===== READING TEXT

# Equivalence of Definitions of Finite Order Element

## Contents

## Theorem

The following definitions of the concept of **Finite Order Element** are equivalent:

Let $G$ be a group whose identity is $e_G$.

Let $x \in G$ be an element of $G$.

### Definition 1

$x$ **is of finite order**, or **has finite order** if and only if there exists $k \in \Z_{> 0}$ such that $x^k = e_G$.

### Definition 2

$x$ **is of finite order**, or **has finite order** if and only if there exist $m, n \in \Z_{> 0}$ such that $m \ne n$ but $x^m = x^n$.

## Proof

### $(1)$ implies $(2)$

Let $x$ be a finite order element of $G$ by definition 1.

Then by definition there exists $k \in \Z_{>0}$ such that $x^k = e_G$.

Consider some $m, n \in \Z_{>0}$ such that $m = n + k$.

\(\displaystyle x^m\) | \(=\) | \(\displaystyle x^{n + k}\) | |||||||||||

\(\displaystyle \) | \(=\) | \(\displaystyle x^n x^k\) | |||||||||||

\(\displaystyle \) | \(=\) | \(\displaystyle x^n e^G\) | |||||||||||

\(\displaystyle \) | \(=\) | \(\displaystyle x^n\) |

Thus $x$ is a finite order element of $G$ by definition 2.

$\Box$

### $(2)$ implies $(1)$

Let $x$ be a finite order element of $G$ by definition 2.

That is, there exists $m, n \in \Z_{>0}$ such that $x^m = x^n$ but $m \ne n$.

Without loss of generality, suppose that $m > n$.

Let $k = m - n$.

From $x^m = x^n$ it follows from Powers of Group Elements that:

- $x^k = x^{m - n} = x^m x^{-n} = x^n x^{-n} = e_G$

Thus there exists $k \in \Z_{>0}$ such that $x^k = e_G$.

Thus $x$ is a finite order element of $G$ by definition 1.

$\blacksquare$

==========
===== DATASET CONTENT

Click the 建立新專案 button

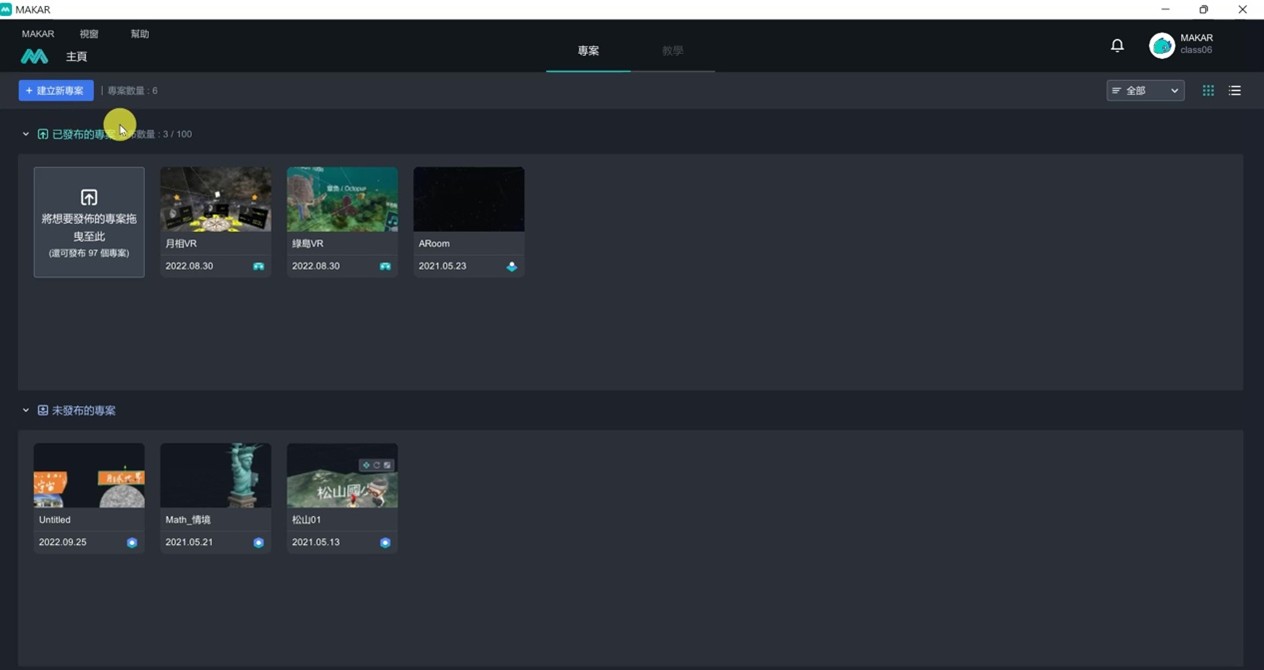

==========
===== DATASET CONTENT

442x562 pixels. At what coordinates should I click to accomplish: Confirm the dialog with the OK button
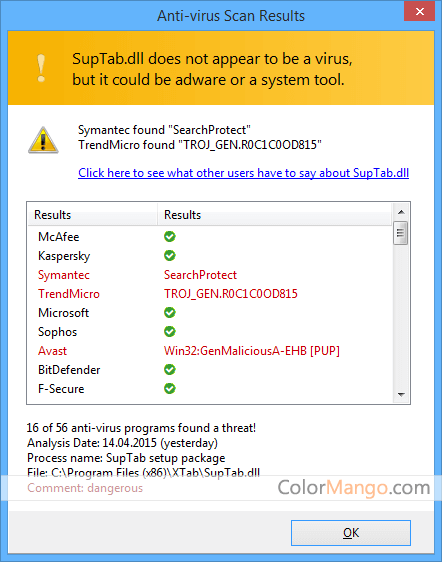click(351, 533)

==========
===== DATASET CONTENT

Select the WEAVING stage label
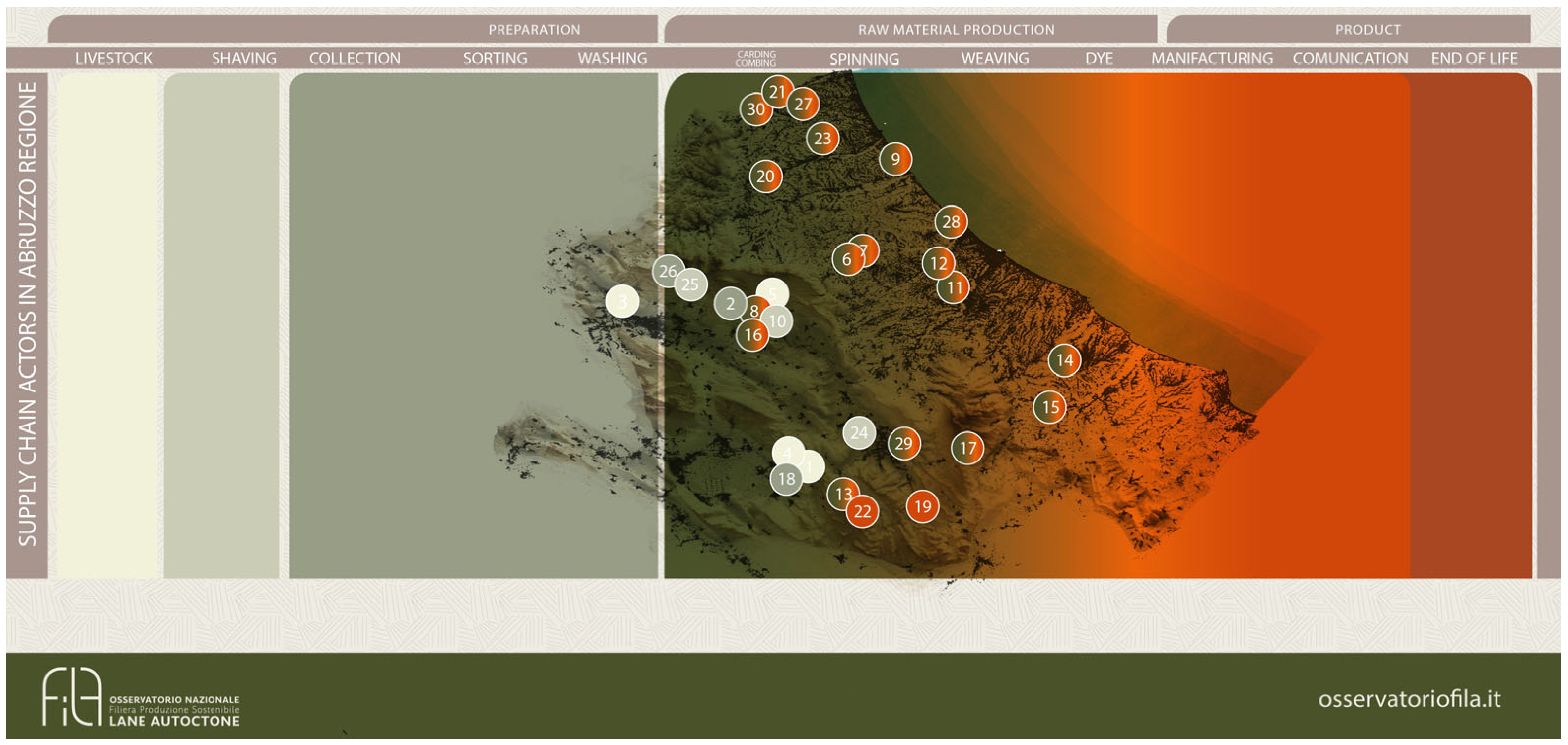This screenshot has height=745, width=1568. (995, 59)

==========

### EXERCISE TASKS
(A) In the finite order element proof, what value is assigned to $k$ in the part showing that $(2)$ implies $(1)$?
(B) In the records, rewrite the lines from the line with "442x562 pixels. At" up to and including the line with "click(351, 533)", replacing "dialog" with "window". Omit the pictures.

### ANSWERS FOR THE TASKS
(A) $k = m - n$, where $m > n$.

(B)
442x562 pixels. At what coordinates should I click to accomplish: Confirm the window with the OK button
click(351, 533)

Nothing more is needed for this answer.